# [Exercise directions]
Every line from the one bearing "Screen dimensions: 590x465" through the last line of the records below is to be output exactly, and no other line; leave out the pictures.
▬▬▬▬▬▬
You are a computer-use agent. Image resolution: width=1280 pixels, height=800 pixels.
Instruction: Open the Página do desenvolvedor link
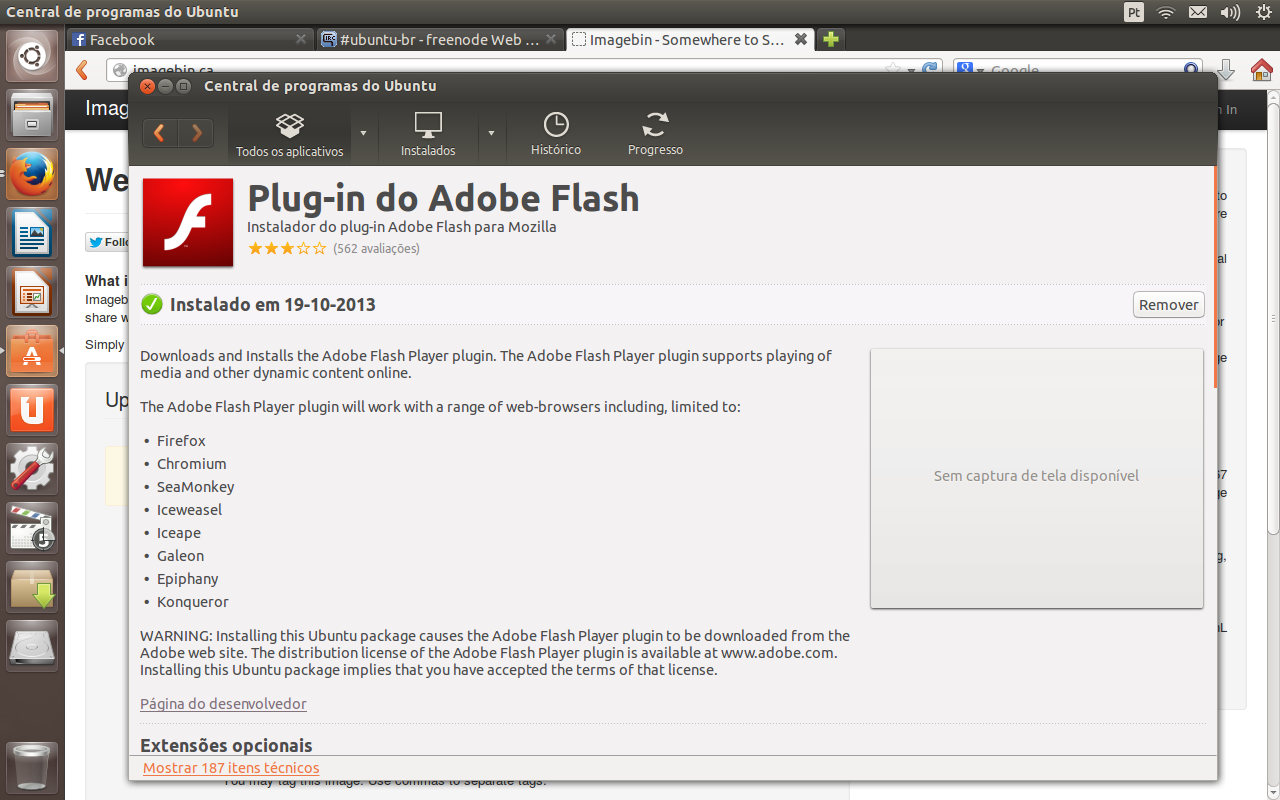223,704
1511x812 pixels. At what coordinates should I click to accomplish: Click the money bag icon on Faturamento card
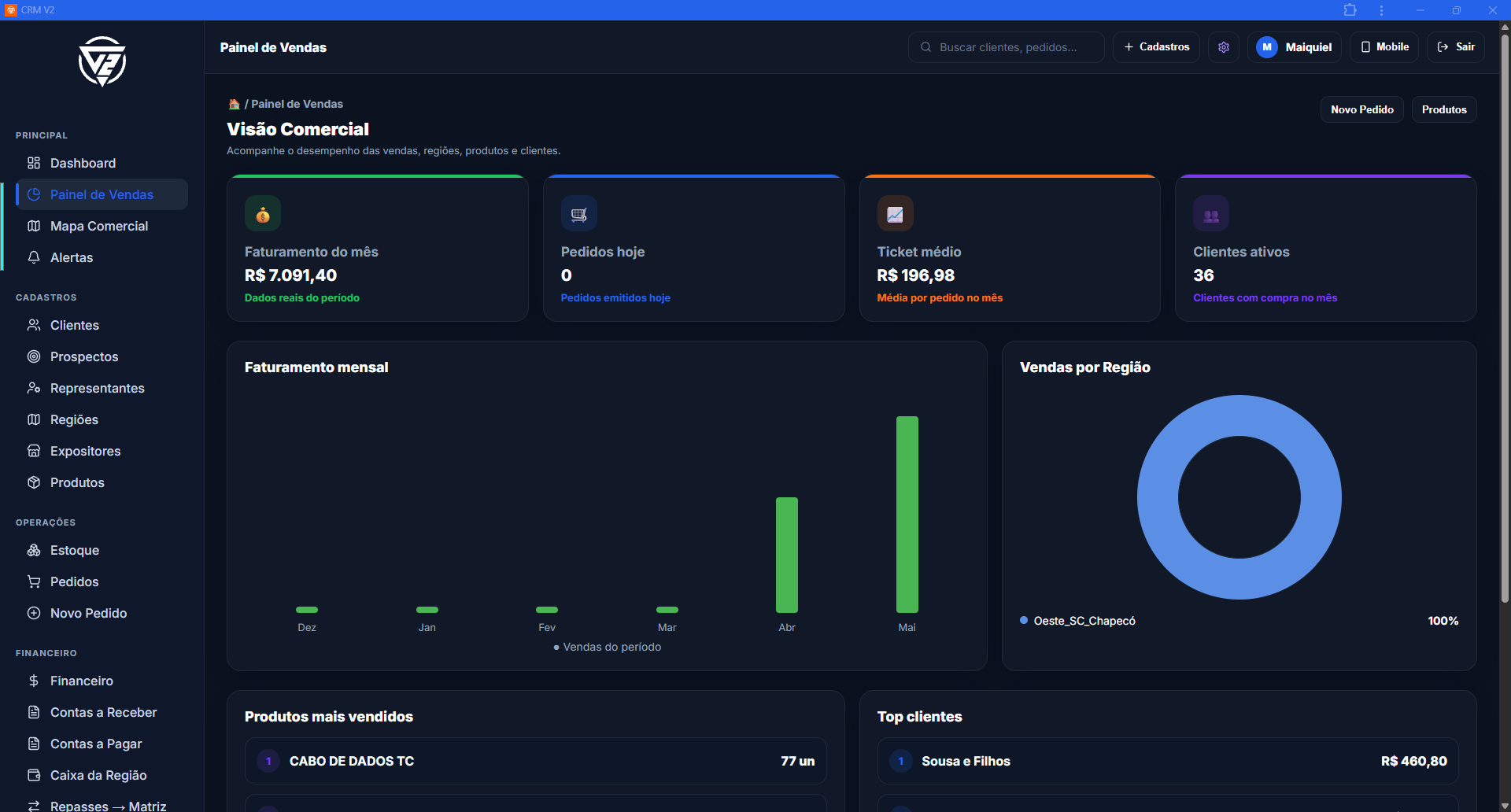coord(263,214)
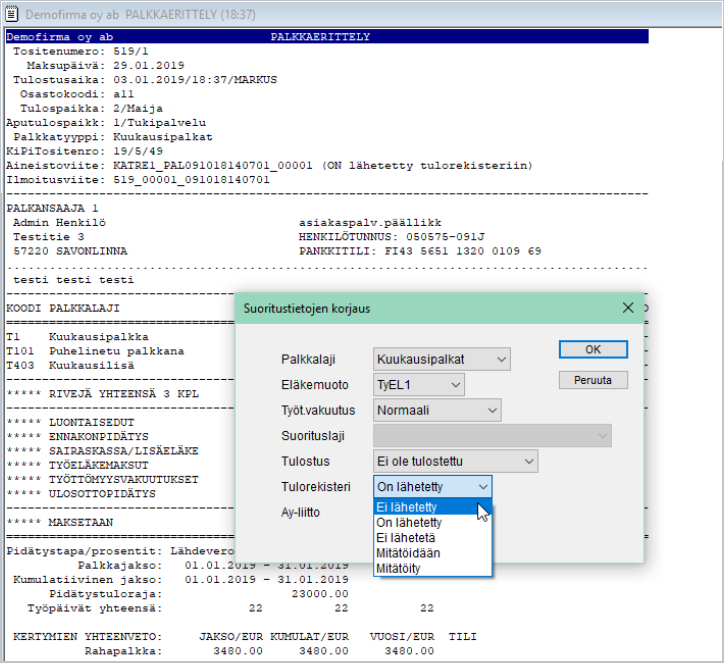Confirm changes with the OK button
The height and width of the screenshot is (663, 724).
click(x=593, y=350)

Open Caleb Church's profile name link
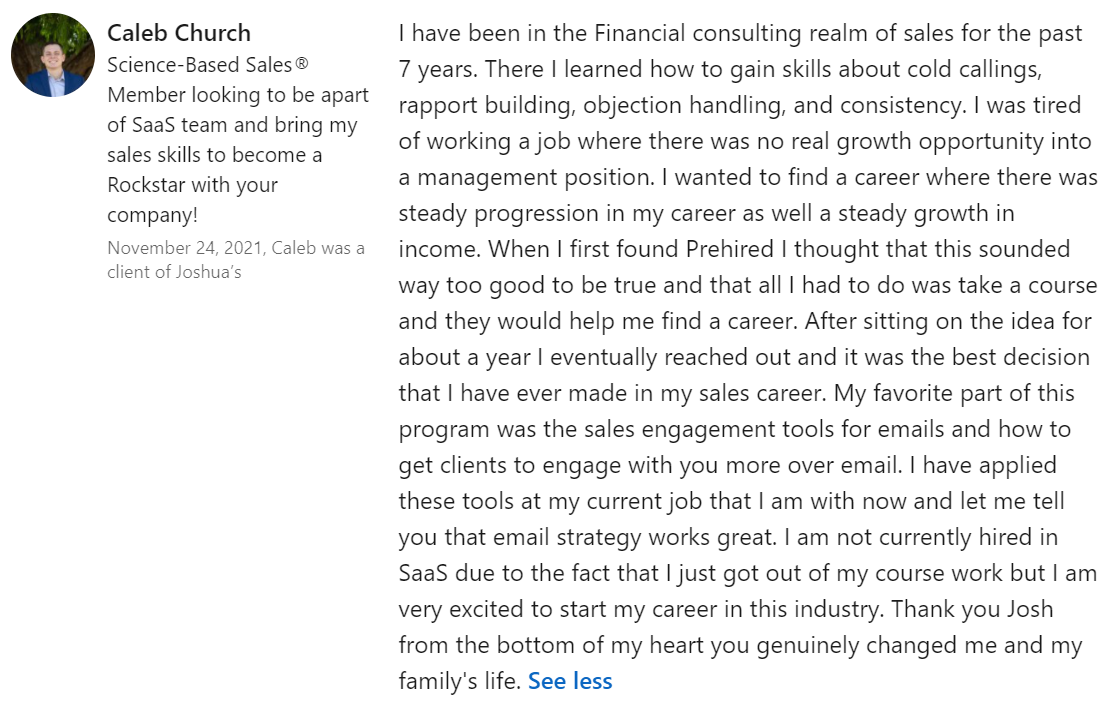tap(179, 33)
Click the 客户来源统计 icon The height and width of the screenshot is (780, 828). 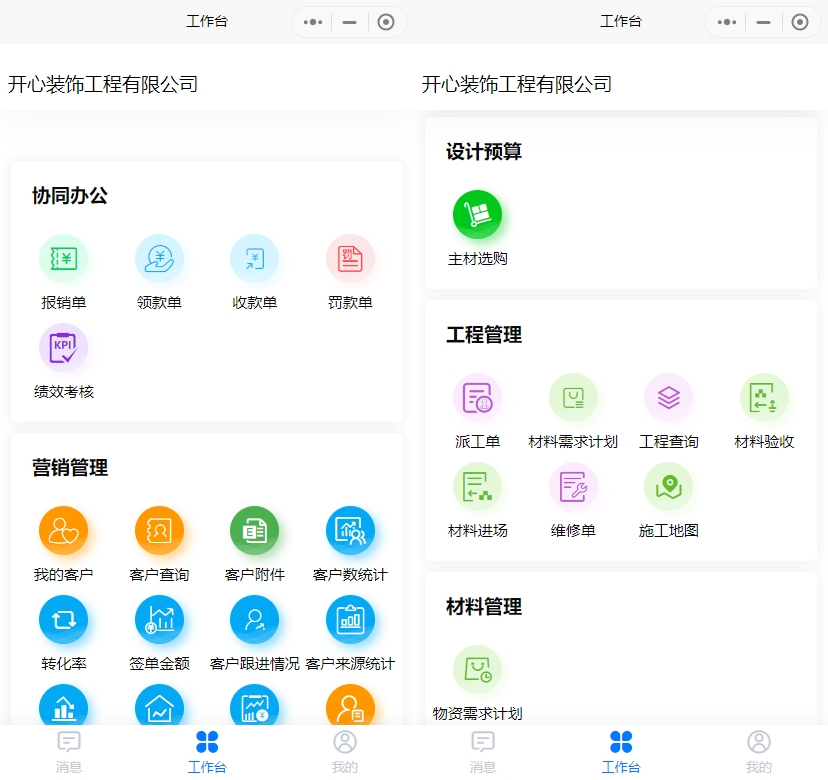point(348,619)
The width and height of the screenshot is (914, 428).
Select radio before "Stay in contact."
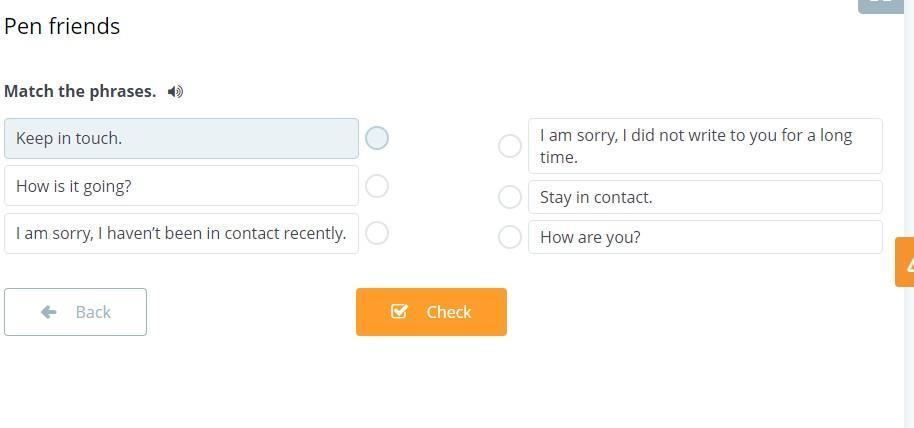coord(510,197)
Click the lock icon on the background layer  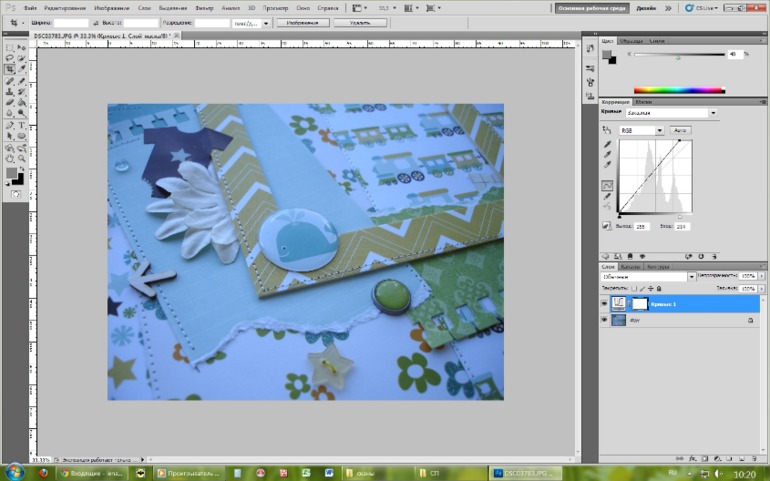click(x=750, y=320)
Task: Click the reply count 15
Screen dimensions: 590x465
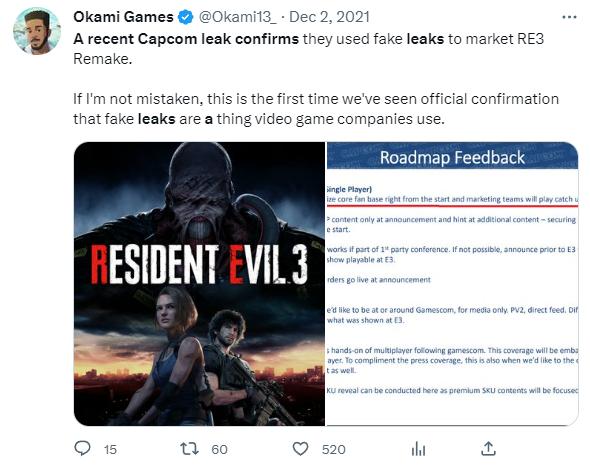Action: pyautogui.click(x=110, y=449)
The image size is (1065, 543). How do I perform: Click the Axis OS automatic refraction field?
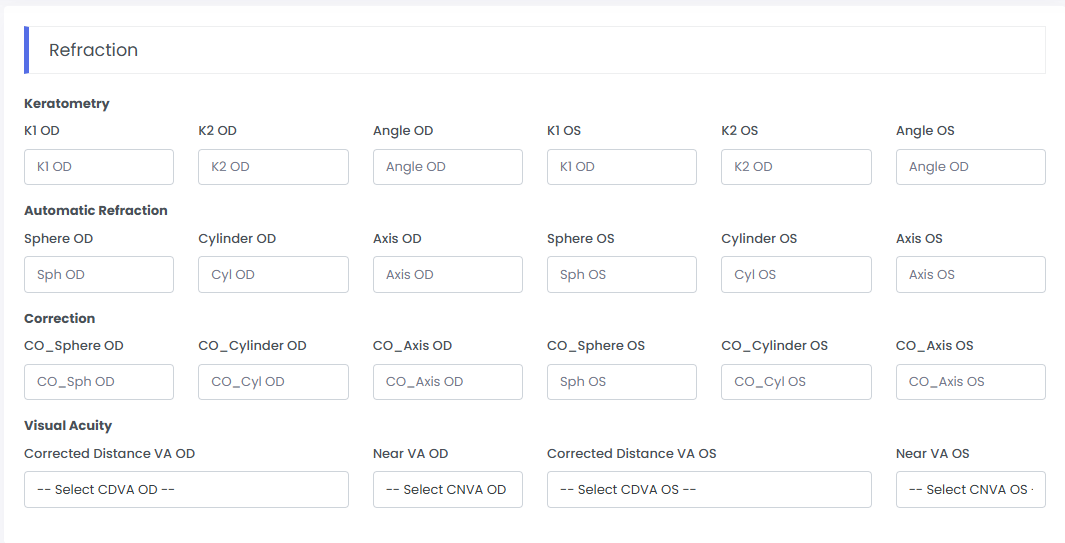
▬▬▬▬▬▬
# [Expected answer]
Screen dimensions: 590x465
Action: pyautogui.click(x=110, y=449)
The image size is (1065, 543). How do I perform: Click the Axis OS automatic refraction field?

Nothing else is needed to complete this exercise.